The purpose of the investigation was to show that anyone, on condition of paying, could pbad "false science" for real.
Journalists from two German media outlets, the daily Süddeutsche Zeitung and the public radio NDR, have reported to the journal Journal of Integrative Oncology "the results of a clinical study showing that propolis extract was more colorectal cancer than conventional chemotherapies "
Propolis is a resinous substance derived from trees and transformed by bees to build the cells of their hives.
" The study was fictitious, the data made, and the authors, affiliated to an imaginary research institute, did not exist either. The publication was nevertheless accepted in less than ten days and published on April 24, "explained Le Monde.
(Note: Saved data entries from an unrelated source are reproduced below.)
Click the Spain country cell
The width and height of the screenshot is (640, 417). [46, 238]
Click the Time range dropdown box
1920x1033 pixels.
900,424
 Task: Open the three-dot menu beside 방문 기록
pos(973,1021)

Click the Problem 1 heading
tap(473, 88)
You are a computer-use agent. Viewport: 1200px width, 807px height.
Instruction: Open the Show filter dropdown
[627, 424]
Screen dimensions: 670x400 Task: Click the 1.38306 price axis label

The daily's website offers a link to an archived version of this study, which was withdrawn once officials
It states that the researchers compared the effectiveness of chemotherapy with propolis capsules, and the conclusion of the pseudo-scientific article speaks of an unrelated subject. effect of mbadage on thromboembolic diseases
German Research Minister Anja Karliczek said she was in favor of an investigation to determine why this false study was published.
the interest of science itself, "she said, quoted by the German news agency DPA, as saying that everything must be done" to ensure that credibility and trust in science are not affected (…) It is bi in that such errors are brought to light. Because it is only in this way that we can change what is wrong. "
The magazine in question is published by an Indian publisher, Omics, but according to Le Monde, it is" dozens of houses ". unscrupulous edition "who" have created hundreds of open-access journals with the name snoring, all the finery of true scholarly journals. "They affect a multitude of scientific disciplines.
Without any control over the quality of the works presented , they claim to the authors "a few hundred euros" per article, according to Le Monde and NDR.
In the most prestigious journals, where to publish requires a review by experts scientists of the same field (called "peer evaluation" "), and where the validation process usually takes several months, the authors do not always pay.
A journalist from NDR also told on the air that he improvised himself, with a colleague, a researcher in computer science thanks to a fake inter site net of university and false references to scientific articles. Both even intervened in a conference where they "received a prize at the end".